**任务**
在下面关于OSD::ms_handle_connect()实现的文本中，若连接对端是Monitor且OSD处于preboot状态，会调用哪个函数？

**提供的文本**
上面我们看到了最重要的对CEPH_MSG_OSD_MAP消息的处理。

6) ms_handle_connect()的实现

void OSD::ms_handle_connect(Connection *con)
{
	if (con->get_peer_type() == CEPH_ENTITY_TYPE_MON) {
		Mutex::Locker l(osd_lock);
		if (is_stopping())
			return;

		dout(10) << "ms_handle_connect on mon" << dendl;
	
		if (is_preboot()) {
			start_boot();
		} else if (is_booting()) {
			_send_boot();       // resend boot message
		} else {
			map_lock.get_read();
			Mutex::Locker l2(mon_report_lock);
	
			utime_t now = ceph_clock_now(NULL);
			last_mon_report = now;
	
			// resend everything, it's a new session
			send_alive();
			service.requeue_pg_temp();
			service.send_pg_temp();
			requeue_failures();
			send_failures();
			send_pg_stats(now);
	
			map_lock.put_read();
		}
	
		// full map requests may happen while active or pre-boot
		if (requested_full_first) {
			rerequest_full_maps();
		}
	}
}

OSD只会主动向Monitor以及其他OSD发起连接。这里处理向其他Monitor发起连接的请求回调。

7) ms_handle_fast_connect()的实现

void OSD::ms_handle_fast_connect(Connection *con)

**记录信息**

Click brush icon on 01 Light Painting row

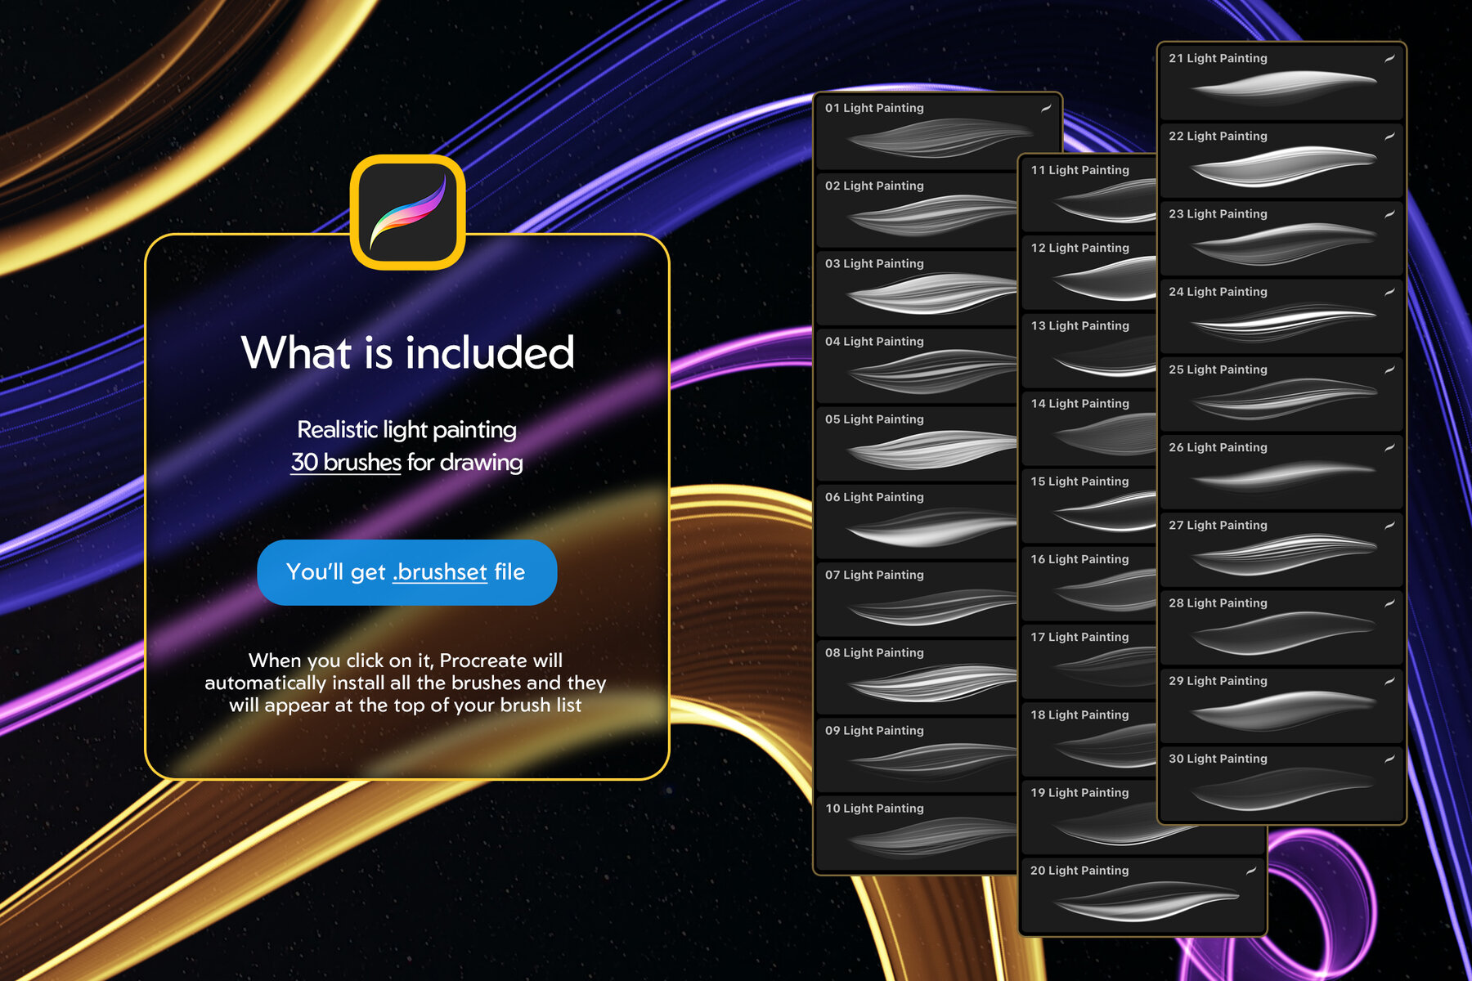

**已完成练习**
会调用start_boot()。